I need to try and find/build a really simple timer for a prop. All I am looking for is a duration and interval. these could even be fixed as long as it it a short duration (say 5 seconds on 15 off). I would just go with a motion sensing fixture, but I don't think the duration are short enough and it would just keep going as long as they stand there.

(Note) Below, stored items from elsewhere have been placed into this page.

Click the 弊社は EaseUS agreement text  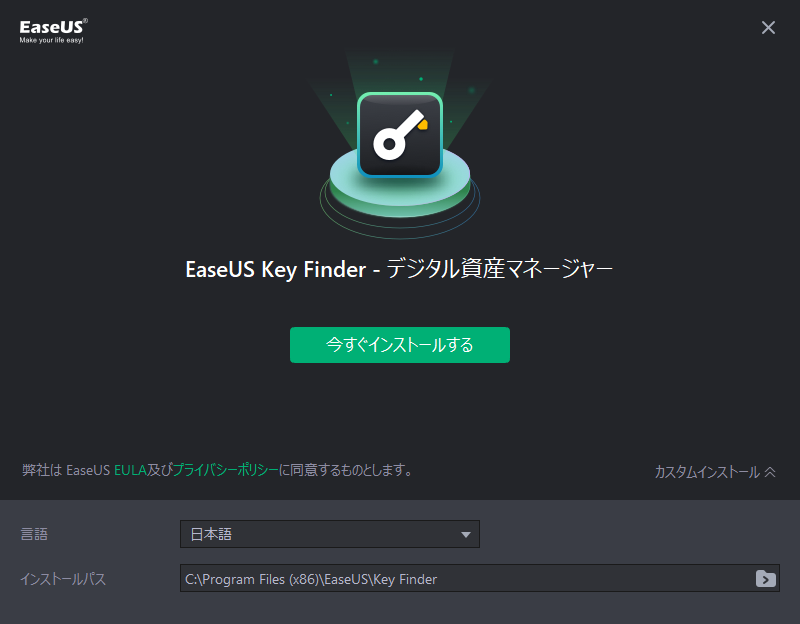[x=66, y=470]
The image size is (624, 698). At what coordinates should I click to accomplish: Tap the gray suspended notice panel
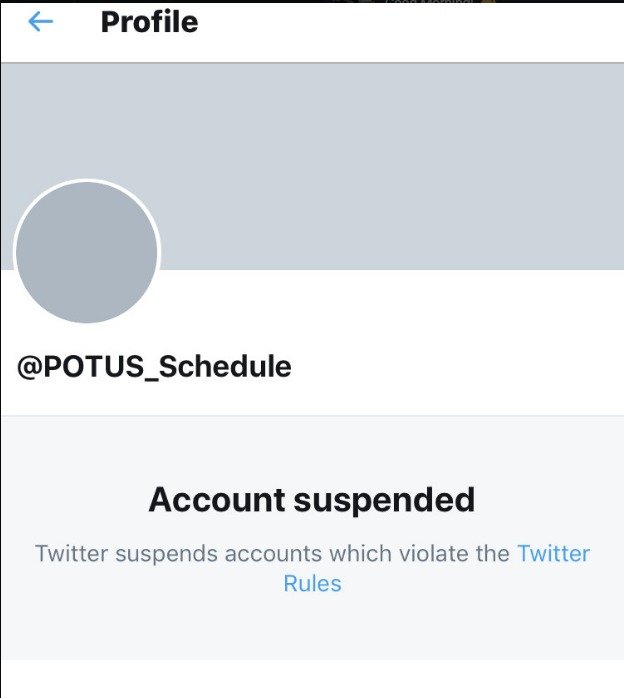[x=312, y=538]
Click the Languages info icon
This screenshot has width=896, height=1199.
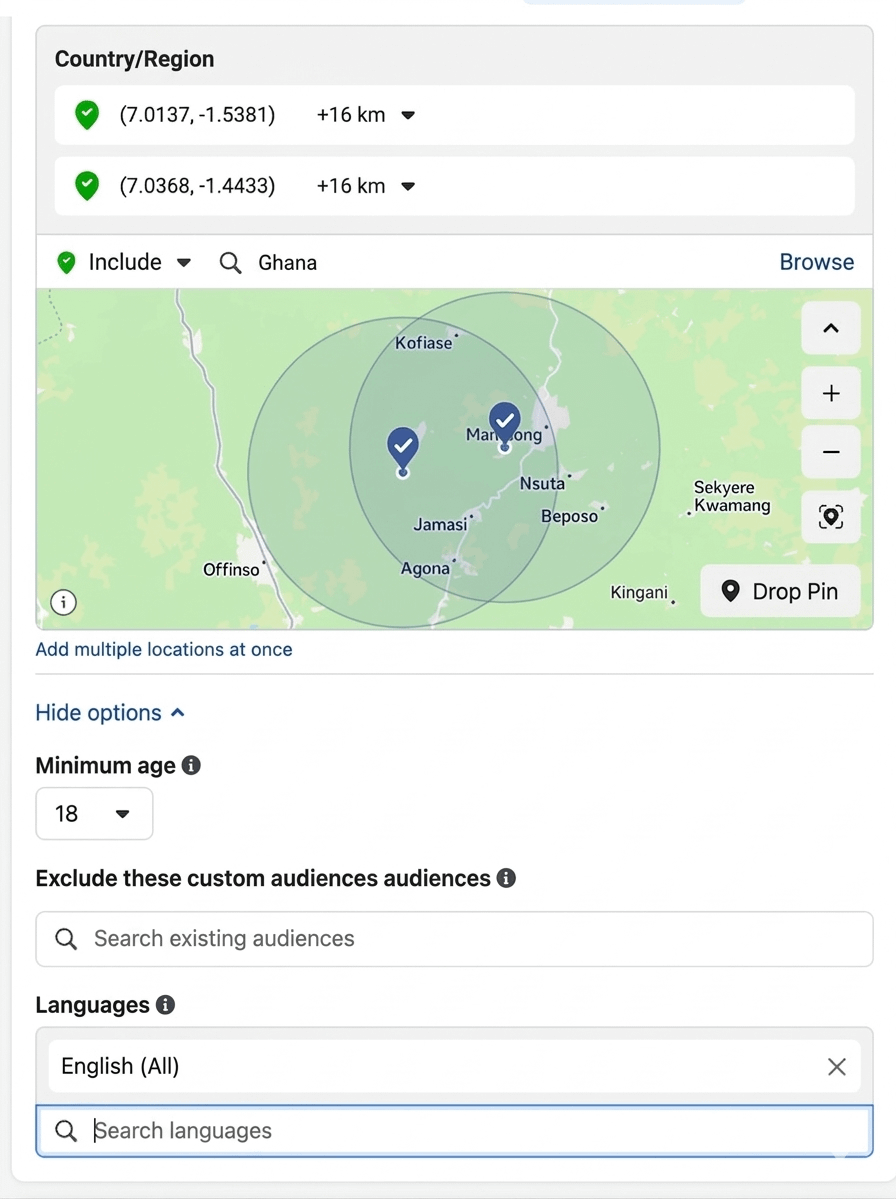166,1004
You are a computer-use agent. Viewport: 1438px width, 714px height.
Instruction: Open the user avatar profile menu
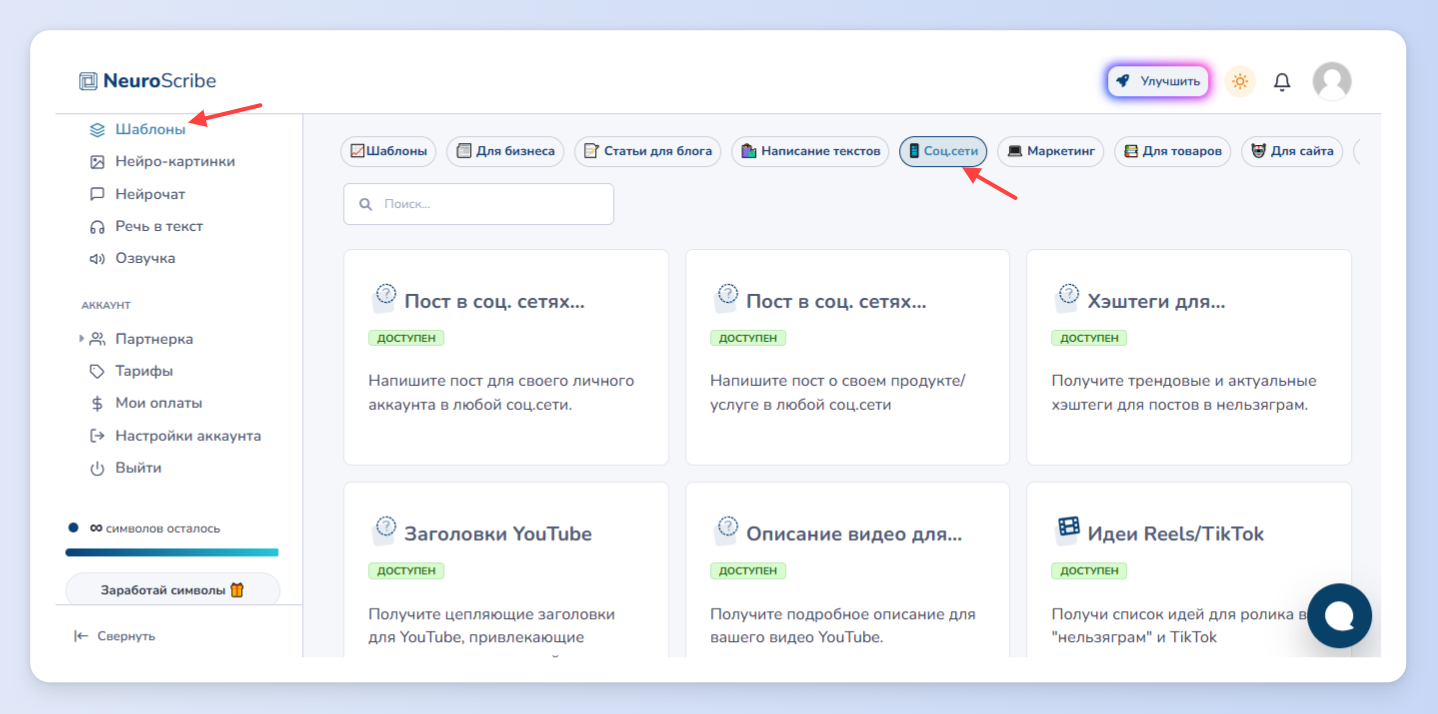tap(1331, 81)
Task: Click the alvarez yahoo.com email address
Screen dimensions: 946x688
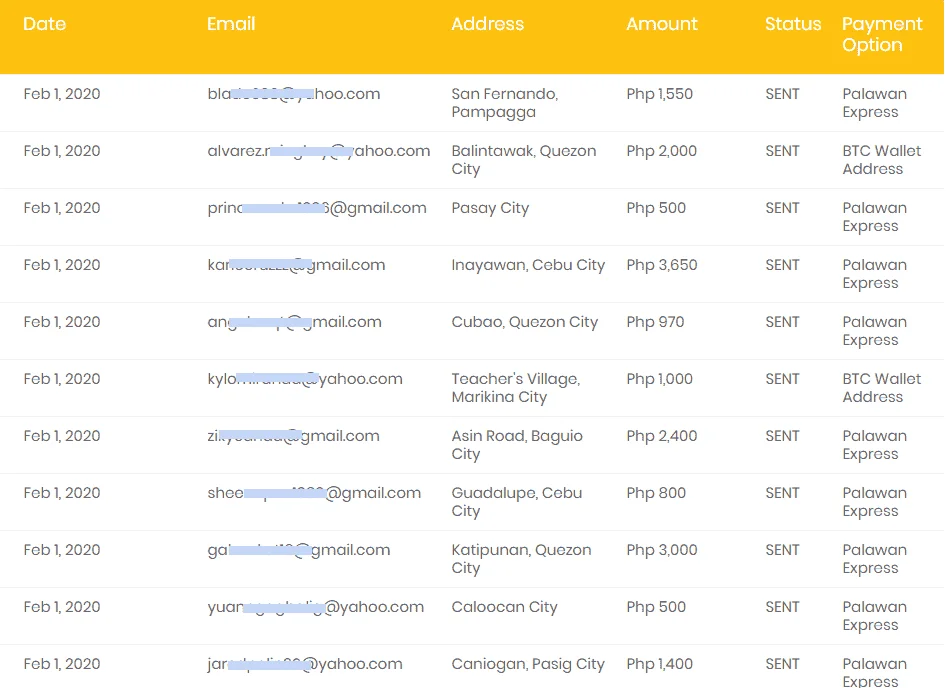Action: [x=319, y=151]
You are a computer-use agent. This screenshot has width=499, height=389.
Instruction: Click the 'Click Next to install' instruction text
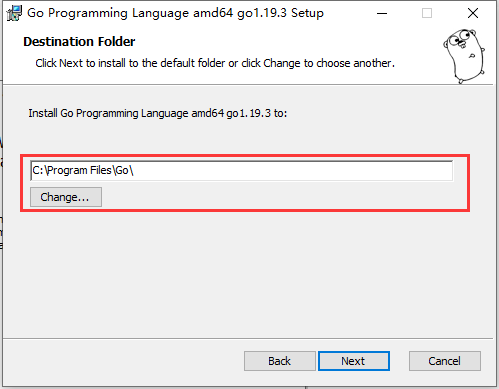(215, 63)
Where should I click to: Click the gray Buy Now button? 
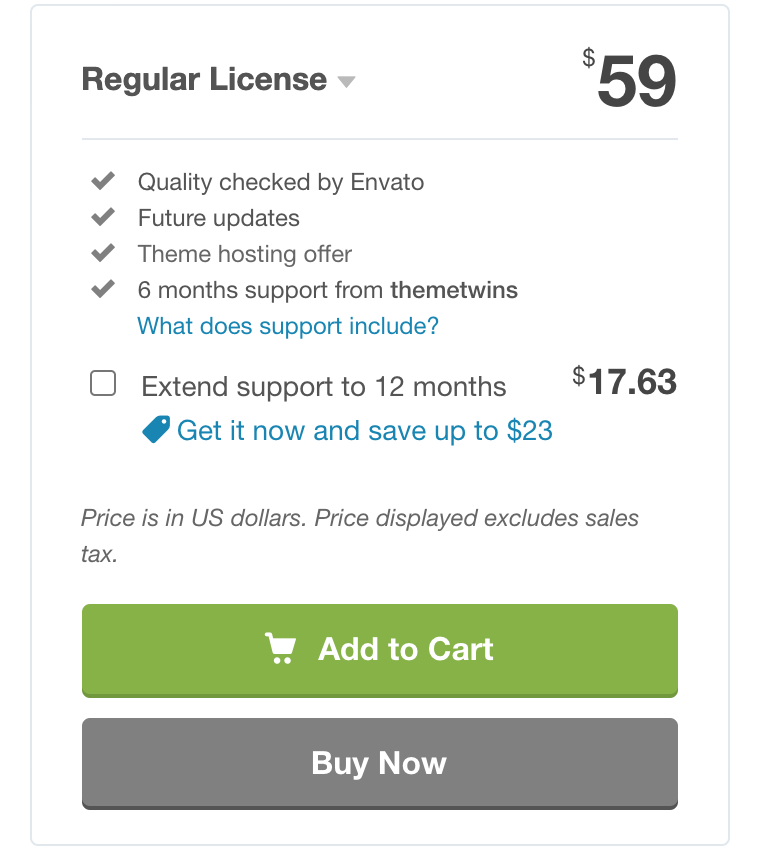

Any suggestions? I am mostly ignorant of controllers.


----------



## Severin (Aug 5, 2007)

Take a look at http://simplecircuitboards.com/Timer Boards.html

I bought a couple last year and was very satisfied. Jeff (the owner) is also very good about giving help if you hit a snag.


----------



## dna1990 (Jul 18, 2008)

http://www.allelectronics.com/make-a-store/item/MK-111/ADJ.-INTERVAL-TIMER-KIT/-/1.html

http://www.apogeekits.com/timing_kits_modules.htm

http://www.electronickits.com/kit/complete/timers/canck002.htm

Do searches for 'interval timer kit'. I have the first one and like you can tune the on time and off time independent. I have another from the same line, but its range is from like 1 min to 60 minutes.


----------



## Fester (Sep 17, 2006)

Great! I'll take a look at those.

Thanks. I was hoping there was something affordable out there


----------



## DarkShadows (Feb 6, 2006)

damn you guys are awesome! I just bought the same damn thing from fright props for 30 bucks.


----------



## JacksonManor (Jun 27, 2007)

if you have an extra 3 prong fog timer laying around, check out my post on this other thread.

http://www.hauntforum.com/showpost.php?p=245159&postcount=19


----------



## gadget-evilusions (Jan 26, 2007)

I agree with going to www.simplecircuitboards.com , Jeff has made all our control boards for several years now.


----------



## Dark Lord (Jul 25, 2007)

JacksonManor said:


> if you have an extra 3 prong fog timer laying around, check out my post on this other thread.
> 
> http://www.hauntforum.com/showpost.php?p=245159&postcount=19


When you say " can run it in reverse',....110ac in to line 3 (pump) & out thru 
line 1 to outlet ?


----------



## OpenTrackRacer (Sep 20, 2008)

The fog machine timer idea is a great one. I never thought of trying that. Wal-Mart has the Gemmy ones for $10 right now. If your load is high, you can use it to switch a relay.

Excellent tip!


----------



## Fester (Sep 17, 2006)

Thanks for the links guys. I ended up going with the Apogee 555timer kit. I did break down and get he assembled as I am rapidly running out of time this year 

Ordered it Wed morning at it was waiting for me today at lunch.


----------